Hallo!
Ausgegliedert aus dem Qualzucht Thread „Viele Familienhunde haben zuwenig Muskulatur, und sind deswegen gefährdet/nicht gesund.“
Wie würdet ihr eine Daumenregel formulieren, für jede Rasse?
Ich antworte mal auf deine Ausgangsfrage.
Vorweg ein Exkurs:
Muskelaufbau setzen sehr viele Leute gleich mit Ausdauertraining. Oder mit bergauf arbeiten. Die grossen Muskeln wachsen lassen. Das ist aber nur der kleinste Teil bei der Geschichte.
Die Wenigsten wissen, dass ein starker Körper mehr ist als nur kräftige Muskulatur. Die Grundvoraussetzung für ein erfolgreiches Muskeltraining ist ein gutes Gleichgewicht. Ein guter Sehsinn. Und ein gut funktionierender Tastsinn.
Ohne das Training dieser Sinne ist der Erfolg nur halb und mal tritt oft auf der Stelle (egal ob Mensch, Pferd, Hund)
Das Training im Schritt über unebene Oberfläche (zB am gepflügten Feldrand entlang) fördert den Tastsinn und trainiert die kleinste Muskulatur, welche zB die Wirbelsäule stützen (M. multifidii etc). Zusätzlich muss der Gleichgewichtssinn permanent arbeiten. Und die Sensomotorik wird geschult. Das zentrale Nervensystem muss permanent die Lage der Gliedmassen im Raum korrigieren. Propriozeption ist aktiv.
Ausdauertraben auf ebenen Flächen stärkt das Herz/Kreislaufsystem, trainiert den O2 Stoffwechsel, und es sorgt für eine sehr gute Durchblutung der gesamten Muskulatur. Ebenfalls stärkt es die Sehnen. Ist also wichtig und gesund. In der richtigen Dosis.
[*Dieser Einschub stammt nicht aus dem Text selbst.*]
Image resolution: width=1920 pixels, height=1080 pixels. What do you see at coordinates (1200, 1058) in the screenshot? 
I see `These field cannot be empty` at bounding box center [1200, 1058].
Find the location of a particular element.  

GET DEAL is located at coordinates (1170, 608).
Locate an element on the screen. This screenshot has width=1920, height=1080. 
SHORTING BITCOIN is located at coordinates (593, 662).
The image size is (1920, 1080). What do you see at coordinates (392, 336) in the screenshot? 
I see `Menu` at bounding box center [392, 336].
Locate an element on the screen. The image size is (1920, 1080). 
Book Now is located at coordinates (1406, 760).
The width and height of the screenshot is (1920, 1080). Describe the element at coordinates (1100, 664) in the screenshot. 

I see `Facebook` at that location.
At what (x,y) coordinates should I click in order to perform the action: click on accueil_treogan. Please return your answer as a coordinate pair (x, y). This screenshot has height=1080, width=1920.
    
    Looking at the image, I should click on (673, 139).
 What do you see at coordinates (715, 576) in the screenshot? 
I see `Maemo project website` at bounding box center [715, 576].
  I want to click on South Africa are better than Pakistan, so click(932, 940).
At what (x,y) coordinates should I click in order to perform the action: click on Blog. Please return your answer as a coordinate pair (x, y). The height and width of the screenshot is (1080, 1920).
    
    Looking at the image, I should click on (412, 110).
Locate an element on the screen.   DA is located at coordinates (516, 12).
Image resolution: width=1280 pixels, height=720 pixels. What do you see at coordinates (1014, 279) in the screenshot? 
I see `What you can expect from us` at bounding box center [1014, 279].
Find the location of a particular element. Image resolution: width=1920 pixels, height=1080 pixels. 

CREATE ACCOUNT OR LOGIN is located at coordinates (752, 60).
Bergauf im Schritt ist Training für Bänder und Sehnen. Sie werden unter Belastung angesprochen und gestärkt. Dies verbessert massiv die Führung der Gliedmassen. Schont dir Gelenke. Was wiederum die Muskulatur korrekt anspricht und für Kraftaufbau sorgt.
Bergauf im Trab, idealerweise im Wechsel mit Schritt, lässt die grossen Muskeln arbeiten. M. glutaeus, biceps femoris etc.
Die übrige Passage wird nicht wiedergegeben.